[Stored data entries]
··········
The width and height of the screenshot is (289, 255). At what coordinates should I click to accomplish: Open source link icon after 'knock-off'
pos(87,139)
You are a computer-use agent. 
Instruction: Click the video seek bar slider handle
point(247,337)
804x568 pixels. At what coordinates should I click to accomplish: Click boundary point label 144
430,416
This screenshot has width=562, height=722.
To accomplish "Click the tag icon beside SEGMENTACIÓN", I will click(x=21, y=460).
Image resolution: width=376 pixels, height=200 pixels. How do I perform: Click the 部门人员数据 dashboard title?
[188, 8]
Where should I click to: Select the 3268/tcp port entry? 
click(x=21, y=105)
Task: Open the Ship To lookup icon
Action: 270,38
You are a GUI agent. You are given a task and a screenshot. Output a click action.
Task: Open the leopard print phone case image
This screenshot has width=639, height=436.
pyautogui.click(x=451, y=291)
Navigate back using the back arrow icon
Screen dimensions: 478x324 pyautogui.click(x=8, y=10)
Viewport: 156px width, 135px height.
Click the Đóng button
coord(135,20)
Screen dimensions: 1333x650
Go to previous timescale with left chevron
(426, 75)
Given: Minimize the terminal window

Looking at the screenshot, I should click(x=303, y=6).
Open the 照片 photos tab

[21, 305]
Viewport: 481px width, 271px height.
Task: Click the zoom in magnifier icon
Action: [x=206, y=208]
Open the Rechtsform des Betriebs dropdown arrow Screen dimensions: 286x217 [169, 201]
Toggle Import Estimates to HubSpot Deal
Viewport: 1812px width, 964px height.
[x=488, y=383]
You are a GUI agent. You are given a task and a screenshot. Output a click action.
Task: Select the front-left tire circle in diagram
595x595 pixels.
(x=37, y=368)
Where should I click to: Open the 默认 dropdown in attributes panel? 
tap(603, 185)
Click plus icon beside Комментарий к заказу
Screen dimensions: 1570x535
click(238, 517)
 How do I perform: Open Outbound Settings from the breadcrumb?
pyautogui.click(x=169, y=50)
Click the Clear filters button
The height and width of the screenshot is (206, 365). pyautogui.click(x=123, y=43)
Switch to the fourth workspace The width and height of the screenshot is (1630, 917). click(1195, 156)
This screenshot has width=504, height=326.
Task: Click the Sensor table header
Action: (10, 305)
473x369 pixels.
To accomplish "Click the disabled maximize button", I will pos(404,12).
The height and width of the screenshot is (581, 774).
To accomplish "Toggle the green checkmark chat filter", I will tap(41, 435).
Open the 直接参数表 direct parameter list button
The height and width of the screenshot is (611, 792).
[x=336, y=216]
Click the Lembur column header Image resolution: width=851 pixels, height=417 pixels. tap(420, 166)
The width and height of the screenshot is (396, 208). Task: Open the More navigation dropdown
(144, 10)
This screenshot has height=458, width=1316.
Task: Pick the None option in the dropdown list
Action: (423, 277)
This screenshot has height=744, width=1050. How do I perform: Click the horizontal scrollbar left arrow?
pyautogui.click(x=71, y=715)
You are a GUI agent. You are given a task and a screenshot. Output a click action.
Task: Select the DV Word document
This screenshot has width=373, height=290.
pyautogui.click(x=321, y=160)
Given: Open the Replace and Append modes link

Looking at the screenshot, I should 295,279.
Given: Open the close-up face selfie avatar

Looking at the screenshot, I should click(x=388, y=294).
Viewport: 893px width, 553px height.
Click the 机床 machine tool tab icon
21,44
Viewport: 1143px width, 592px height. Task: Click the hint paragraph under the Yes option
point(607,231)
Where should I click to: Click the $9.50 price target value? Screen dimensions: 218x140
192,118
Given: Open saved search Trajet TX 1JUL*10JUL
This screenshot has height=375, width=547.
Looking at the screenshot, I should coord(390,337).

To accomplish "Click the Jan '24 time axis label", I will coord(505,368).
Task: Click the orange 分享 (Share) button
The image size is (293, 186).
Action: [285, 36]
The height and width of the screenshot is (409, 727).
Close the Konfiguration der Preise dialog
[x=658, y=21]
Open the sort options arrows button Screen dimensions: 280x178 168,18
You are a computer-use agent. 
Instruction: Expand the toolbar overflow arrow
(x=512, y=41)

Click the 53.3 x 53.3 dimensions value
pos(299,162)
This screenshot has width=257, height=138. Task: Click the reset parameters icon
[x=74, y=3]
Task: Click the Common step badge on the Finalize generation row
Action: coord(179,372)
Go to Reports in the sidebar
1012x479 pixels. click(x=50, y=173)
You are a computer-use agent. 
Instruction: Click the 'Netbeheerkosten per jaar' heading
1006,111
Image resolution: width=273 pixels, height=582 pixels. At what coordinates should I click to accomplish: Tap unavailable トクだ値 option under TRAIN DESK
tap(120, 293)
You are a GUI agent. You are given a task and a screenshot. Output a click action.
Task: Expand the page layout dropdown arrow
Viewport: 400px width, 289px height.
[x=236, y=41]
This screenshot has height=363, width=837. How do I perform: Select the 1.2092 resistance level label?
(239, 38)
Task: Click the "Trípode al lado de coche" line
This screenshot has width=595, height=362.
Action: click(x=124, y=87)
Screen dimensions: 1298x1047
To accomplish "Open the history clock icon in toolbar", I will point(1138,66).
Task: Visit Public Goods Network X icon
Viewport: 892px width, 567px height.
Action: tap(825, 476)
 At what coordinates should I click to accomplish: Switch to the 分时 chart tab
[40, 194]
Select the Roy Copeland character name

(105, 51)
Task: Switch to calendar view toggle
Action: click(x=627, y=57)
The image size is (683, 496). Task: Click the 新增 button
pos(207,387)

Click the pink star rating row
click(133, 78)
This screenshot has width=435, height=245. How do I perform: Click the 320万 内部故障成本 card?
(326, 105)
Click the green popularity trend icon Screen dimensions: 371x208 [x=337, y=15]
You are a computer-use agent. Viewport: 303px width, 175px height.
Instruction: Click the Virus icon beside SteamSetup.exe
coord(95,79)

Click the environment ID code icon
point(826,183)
··········
Your assignment: Each line above must be reproduced exactly.

Task solution:
The width and height of the screenshot is (289, 255). At what coordinates should I click to accomplish: Open source link icon after 'knock-off'
pos(87,139)
You are a computer-use agent. 
Instruction: Click the video seek bar slider handle
point(247,337)
804x568 pixels. At what coordinates should I click to accomplish: Click boundary point label 144
430,416
This screenshot has width=562, height=722.
To accomplish "Click the tag icon beside SEGMENTACIÓN", I will click(x=21, y=460).
Image resolution: width=376 pixels, height=200 pixels. How do I perform: Click the 部门人员数据 dashboard title?
[188, 8]
Where should I click to: Select the 3268/tcp port entry? 
click(x=21, y=105)
Task: Open the Ship To lookup icon
Action: 270,38
You are a GUI agent. You are given a task and a screenshot. Output a click action.
Task: Open the leopard print phone case image
This screenshot has width=639, height=436.
pyautogui.click(x=451, y=291)
Navigate back using the back arrow icon
Screen dimensions: 478x324 pyautogui.click(x=8, y=10)
Viewport: 156px width, 135px height.
Click the Đóng button
coord(135,20)
Screen dimensions: 1333x650
Go to previous timescale with left chevron
(426, 75)
Given: Minimize the terminal window

Looking at the screenshot, I should click(x=303, y=6).
Open the 照片 photos tab

[21, 305]
Viewport: 481px width, 271px height.
Task: Click the zoom in magnifier icon
Action: [x=206, y=208]
Open the Rechtsform des Betriebs dropdown arrow Screen dimensions: 286x217 [169, 201]
Toggle Import Estimates to HubSpot Deal
Viewport: 1812px width, 964px height.
[x=488, y=383]
You are a GUI agent. You are given a task and a screenshot. Output a click action.
Task: Select the front-left tire circle in diagram
595x595 pixels.
(x=37, y=368)
Where should I click to: Open the 默认 dropdown in attributes panel? 
tap(603, 185)
Click plus icon beside Комментарий к заказу
Screen dimensions: 1570x535
click(238, 517)
 How do I perform: Open Outbound Settings from the breadcrumb?
pyautogui.click(x=169, y=50)
Click the Clear filters button
The height and width of the screenshot is (206, 365). pyautogui.click(x=123, y=43)
Switch to the fourth workspace The width and height of the screenshot is (1630, 917). click(1195, 156)
This screenshot has width=504, height=326.
Task: Click the Sensor table header
Action: (10, 305)
473x369 pixels.
To accomplish "Click the disabled maximize button", I will pos(404,12).
The height and width of the screenshot is (581, 774).
To accomplish "Toggle the green checkmark chat filter", I will tap(41, 435).
Open the 直接参数表 direct parameter list button
The height and width of the screenshot is (611, 792).
[x=336, y=216]
Click the Lembur column header Image resolution: width=851 pixels, height=417 pixels. tap(420, 166)
The width and height of the screenshot is (396, 208). Task: Open the More navigation dropdown
(144, 10)
This screenshot has height=458, width=1316.
Task: Pick the None option in the dropdown list
Action: (423, 277)
This screenshot has height=744, width=1050. How do I perform: Click the horizontal scrollbar left arrow?
pyautogui.click(x=71, y=715)
You are a GUI agent. You are given a task and a screenshot. Output a click action.
Task: Select the DV Word document
This screenshot has width=373, height=290.
pyautogui.click(x=321, y=160)
Given: Open the Replace and Append modes link

Looking at the screenshot, I should 295,279.
Given: Open the close-up face selfie avatar

Looking at the screenshot, I should click(x=388, y=294).
Viewport: 893px width, 553px height.
Click the 机床 machine tool tab icon
21,44
Viewport: 1143px width, 592px height. Task: Click the hint paragraph under the Yes option
point(607,231)
Where should I click to: Click the $9.50 price target value? Screen dimensions: 218x140
192,118
Given: Open saved search Trajet TX 1JUL*10JUL
This screenshot has height=375, width=547.
Looking at the screenshot, I should coord(390,337).

To accomplish "Click the Jan '24 time axis label", I will coord(505,368).
Task: Click the orange 分享 (Share) button
The image size is (293, 186).
Action: [285, 36]
The height and width of the screenshot is (409, 727).
Close the Konfiguration der Preise dialog
[x=658, y=21]
Open the sort options arrows button Screen dimensions: 280x178 168,18
You are a computer-use agent. 
Instruction: Expand the toolbar overflow arrow
(x=512, y=41)

Click the 53.3 x 53.3 dimensions value
pos(299,162)
This screenshot has width=257, height=138. Task: Click the reset parameters icon
[x=74, y=3]
Task: Click the Common step badge on the Finalize generation row
Action: coord(179,372)
Go to Reports in the sidebar
1012x479 pixels. click(x=50, y=173)
You are a computer-use agent. 
Instruction: Click the 'Netbeheerkosten per jaar' heading
1006,111
Image resolution: width=273 pixels, height=582 pixels. At what coordinates should I click to accomplish: Tap unavailable トクだ値 option under TRAIN DESK
tap(120, 293)
You are a GUI agent. You are given a task and a screenshot. Output a click action.
Task: Expand the page layout dropdown arrow
Viewport: 400px width, 289px height.
[x=236, y=41]
This screenshot has height=363, width=837. How do I perform: Select the 1.2092 resistance level label?
(239, 38)
Task: Click the "Trípode al lado de coche" line
This screenshot has width=595, height=362.
Action: click(x=124, y=87)
Screen dimensions: 1298x1047
To accomplish "Open the history clock icon in toolbar", I will point(1138,66).
Task: Visit Public Goods Network X icon
Viewport: 892px width, 567px height.
Action: tap(825, 476)
 At what coordinates should I click to accomplish: Switch to the 分时 chart tab
[40, 194]
Select the Roy Copeland character name

(105, 51)
Task: Switch to calendar view toggle
Action: click(x=627, y=57)
The image size is (683, 496). Task: Click the 新增 button
pos(207,387)

Click the pink star rating row
click(133, 78)
This screenshot has width=435, height=245. How do I perform: Click the 320万 内部故障成本 card?
(326, 105)
Click the green popularity trend icon Screen dimensions: 371x208 [x=337, y=15]
You are a computer-use agent. Viewport: 303px width, 175px height.
Instruction: Click the Virus icon beside SteamSetup.exe
coord(95,79)

Click the environment ID code icon
point(826,183)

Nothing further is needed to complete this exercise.